It seems easier to re-instate the kindling of a past love than it is to seek out new love, if you are fortunate enough to be given a second chance, or to offer one. But the people I've seen trying to do it fail, maybe not right away, but they fail every time. There's a time somewhere when I'm seeing them at that crossroads, looking down at their hands blankly then turning and walking back in the direction they came from. In some ways, I know even I have been at that crossroads, with that anguishing and half-dead hope of revival.

There are people you have built a history with that is so important that you put aside all differences to respect it. You may tell people of your harrowing breakup and they'll tell you what a dick or bitch your ex is, and you will nod in agreement with them but inside you will know that your audience does not have the whole story. About that history you want to go back to a reflect on because it is your history, a big and recent part of you that you simply aren't able to let go of.

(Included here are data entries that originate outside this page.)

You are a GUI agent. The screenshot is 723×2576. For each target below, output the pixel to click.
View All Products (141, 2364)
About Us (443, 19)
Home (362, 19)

You may reach out to that person in an effort to bridge the distance, to keep them, in some way, a part of your present life, as though being in your past makes it more painful, because they are still alive. They haunt you with their inability to be yours and yours alone. They're out there somewhere and there is always that chance that they are being loved and appreciated in all the ways you can't now.

I've done it. It doesn't work. Just let them go. You can't force fate. And I mean really let them go. Don't leave a candle burning. Snuff it out. Get on with your life. Don't make someone else suffer just because you're on the rebound. And don't make an ass out of yourself by chasing someone who's dissed you, or someone you left.

This is, of course, with the assumption that we are above our loneliness, which is often not true. I think this is part of my problem.